Pearl Sutton wrote:Chronic pain/illness patients have a weird issue with attempting to communicate with medical people, quite a bit because we have learned to cope and hide it, quite a bit because we are not listened to. My "normal" body temperature, when I feel best, don't feel sick etc, is 95.4. I go to the doctor because I'm sick, the tech takes my temp at 98.2, say "that's close enough" and I say "My normal body temp is 95.4, that's the same as temperature of 101.8. I have a fever." and they just look at me, and don't seem to mention it to the doctor.

I tracked my body temperature at one point for several months, several data points a day, including what I was doing at the time, and it never went over 96. I showed that to several doctors, no one cared. One looked at it, said "Good! You don't have a fever!" and handed it back. The worst was one day I felt horrible, took my temperature, 92.3. I rechecked it with every thermometer I had. I looked it up on a forensic medical chart, it said I had been dead for 3 hours and 20 minutes. I told the doctor about this. He said there was no way that was right. I had brought in a couple of my thermometers and checked them against his, they were accurate, he didn't care, it couldn't happen. Personally, I thought that was a symptom that would have interested him, definitely said SOMETHING, I just don't know what.
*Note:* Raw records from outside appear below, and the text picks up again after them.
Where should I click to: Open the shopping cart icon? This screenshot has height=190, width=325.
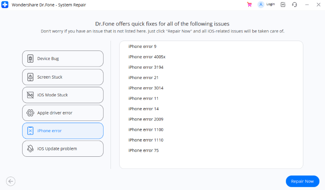coord(249,5)
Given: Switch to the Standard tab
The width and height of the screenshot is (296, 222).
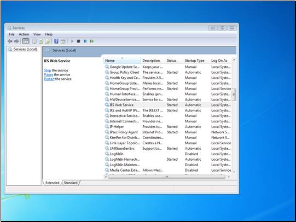Looking at the screenshot, I should click(71, 183).
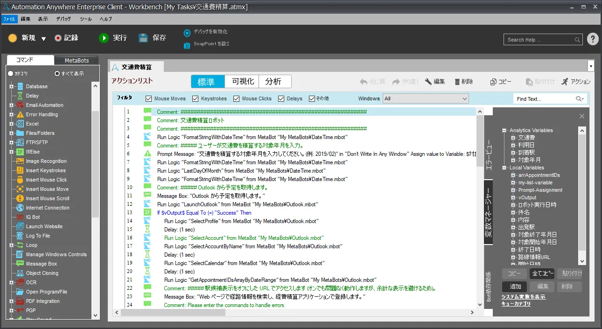Click the Save (保存) floppy disk icon
This screenshot has height=329, width=602.
click(x=143, y=38)
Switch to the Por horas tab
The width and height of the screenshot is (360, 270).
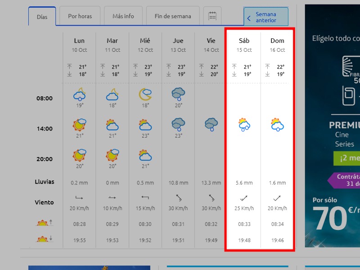tap(80, 16)
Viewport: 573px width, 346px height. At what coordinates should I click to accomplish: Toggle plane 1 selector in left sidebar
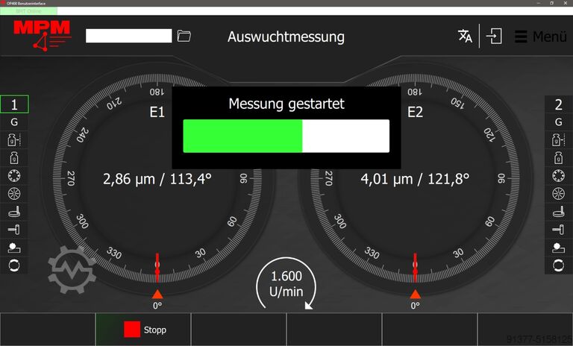(14, 104)
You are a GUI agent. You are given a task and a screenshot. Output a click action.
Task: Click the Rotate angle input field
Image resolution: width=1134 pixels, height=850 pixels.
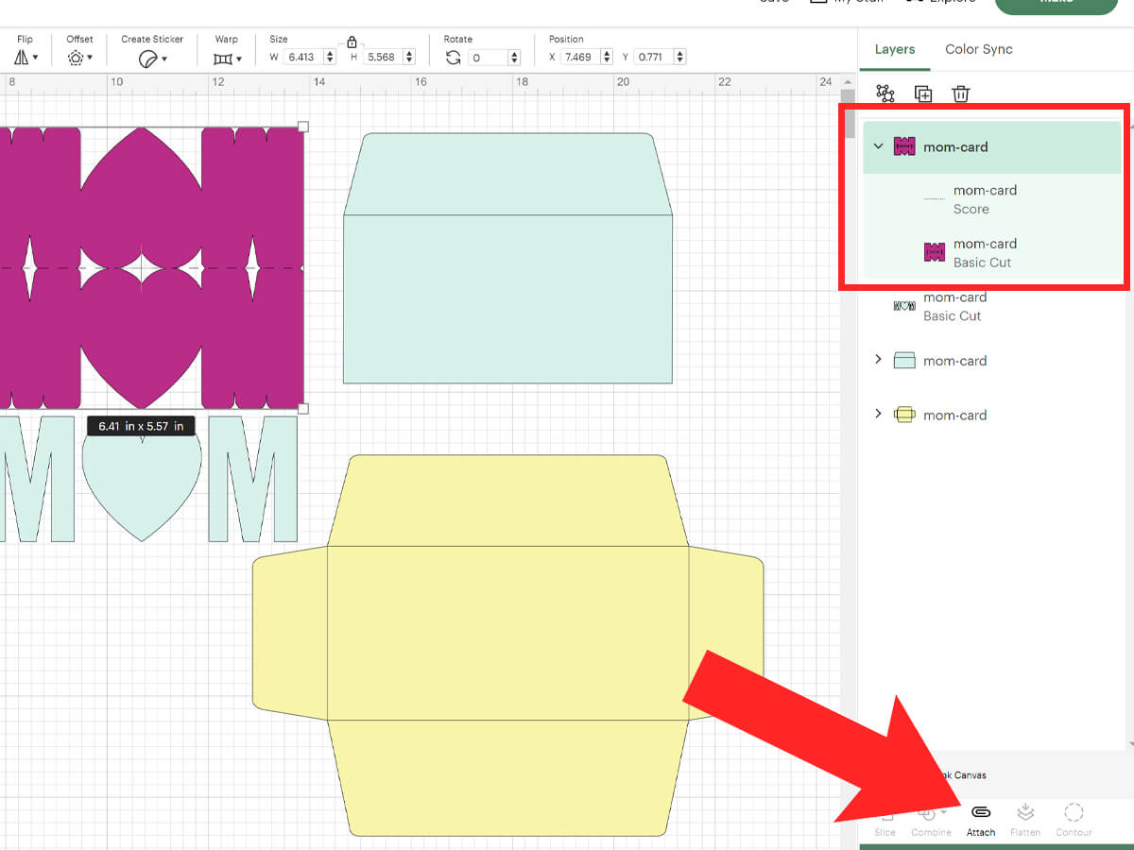pos(493,58)
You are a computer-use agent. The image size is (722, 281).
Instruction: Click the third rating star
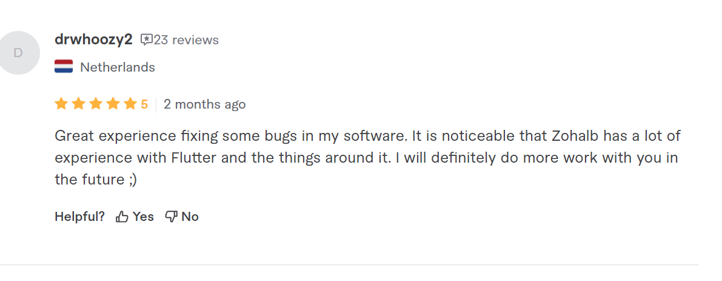[96, 104]
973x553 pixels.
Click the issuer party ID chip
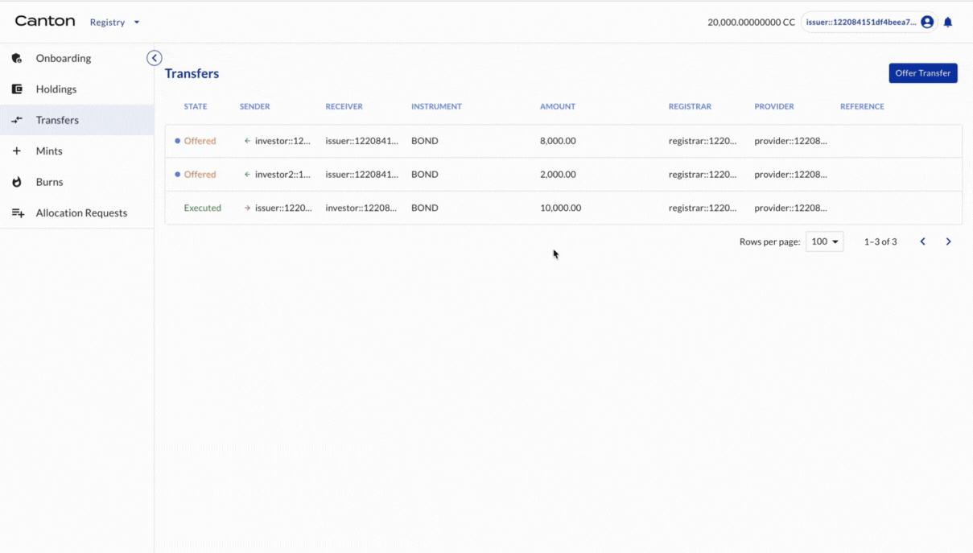tap(860, 23)
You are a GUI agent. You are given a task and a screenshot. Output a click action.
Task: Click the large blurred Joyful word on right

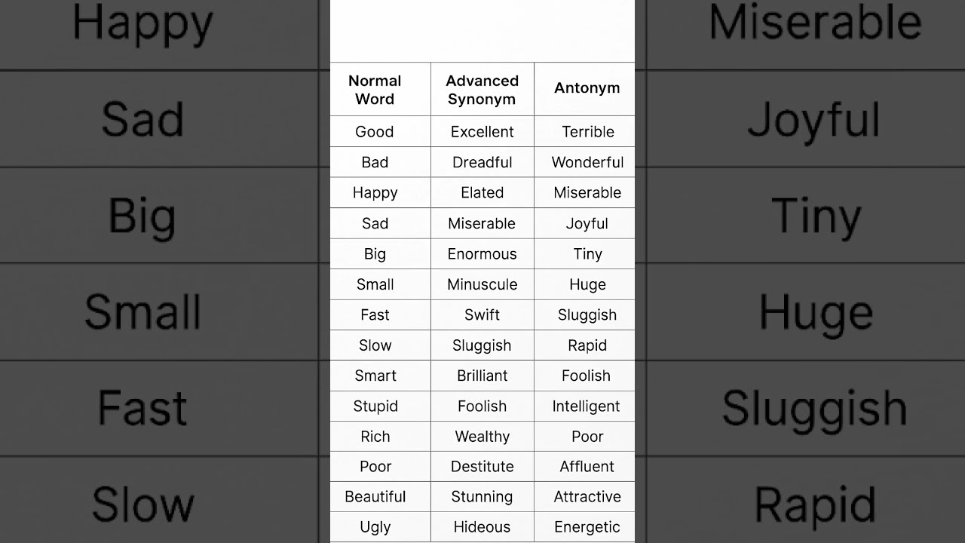pyautogui.click(x=813, y=121)
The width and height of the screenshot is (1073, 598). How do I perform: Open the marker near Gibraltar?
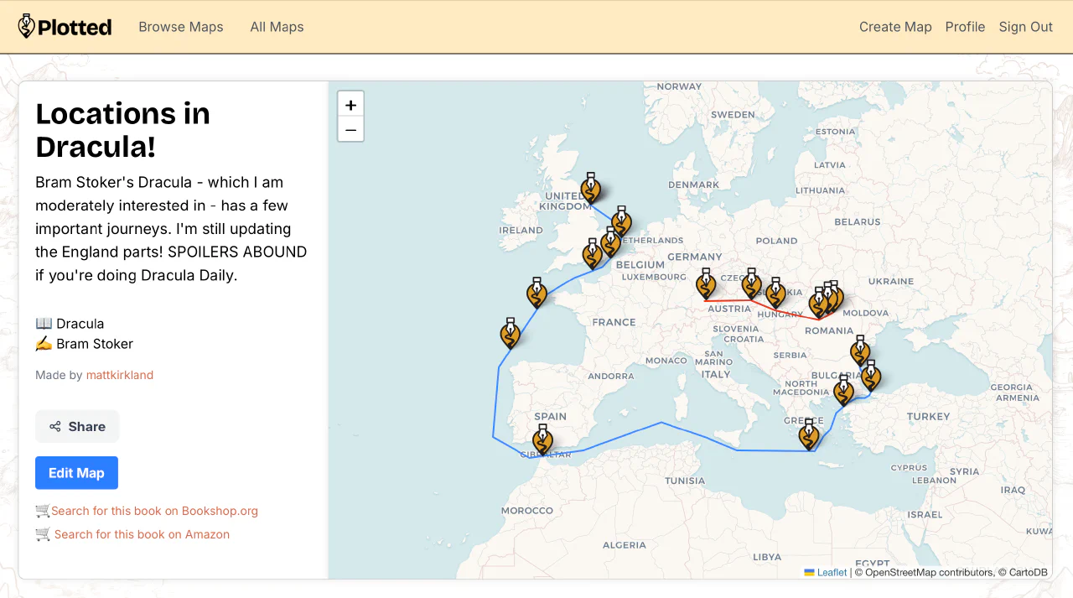point(542,438)
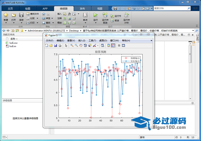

Incidentally, chronic pain people can tolerate their own chronic pain very well, but oddly are hyper-sensitive to new pain, maybe because they are so sensitized to pain that their nervous system over-reacts. I don't know. Even just putting an IV into some chronic pain folks is a miserable affair, what with the jumping and jerking and cussing. Not all, but a pretty common observation among nurses.

As for your temp issues, lots of people run low. We know that and factor it in. But if the temp isn't dangerously high there isn't much we do except give a Tylenol or an ice pack. Your low temp was a very serious issue, probably an infection but who knows. However, if it was back to normal by the time you got to a doctor, what can we do?

I think the reason we hyper-react to new pain is we are already keeping so many pain coping balls up in our day to day juggling, it's quite a balancing act, having a few more balls tossed at us tends to cascade the whole thing onto the floor, and you feel ALL of the pain you have been coping with.  It often feels like that, like a tower of jenga blocks, that is holding still RIGHT NOW, AS IS, but if you mess with it, the collapse is incredibly painful. It's NOT easy to keep it balanced enough to cope semi-normally.

Yeah, that super low temp was definitely an issue, and by the time I got to the doctor (the next day) I was back up to 94 or so, which is still too low, but that was deemed normal enough, since was wasn't SO LOW. I think it would have at LEAST interested them. What annoyed me was the disbelief, "You MUST have been wrong!" rather than saying "Well, you are still low today, perhaps we can figure something out about what goes on."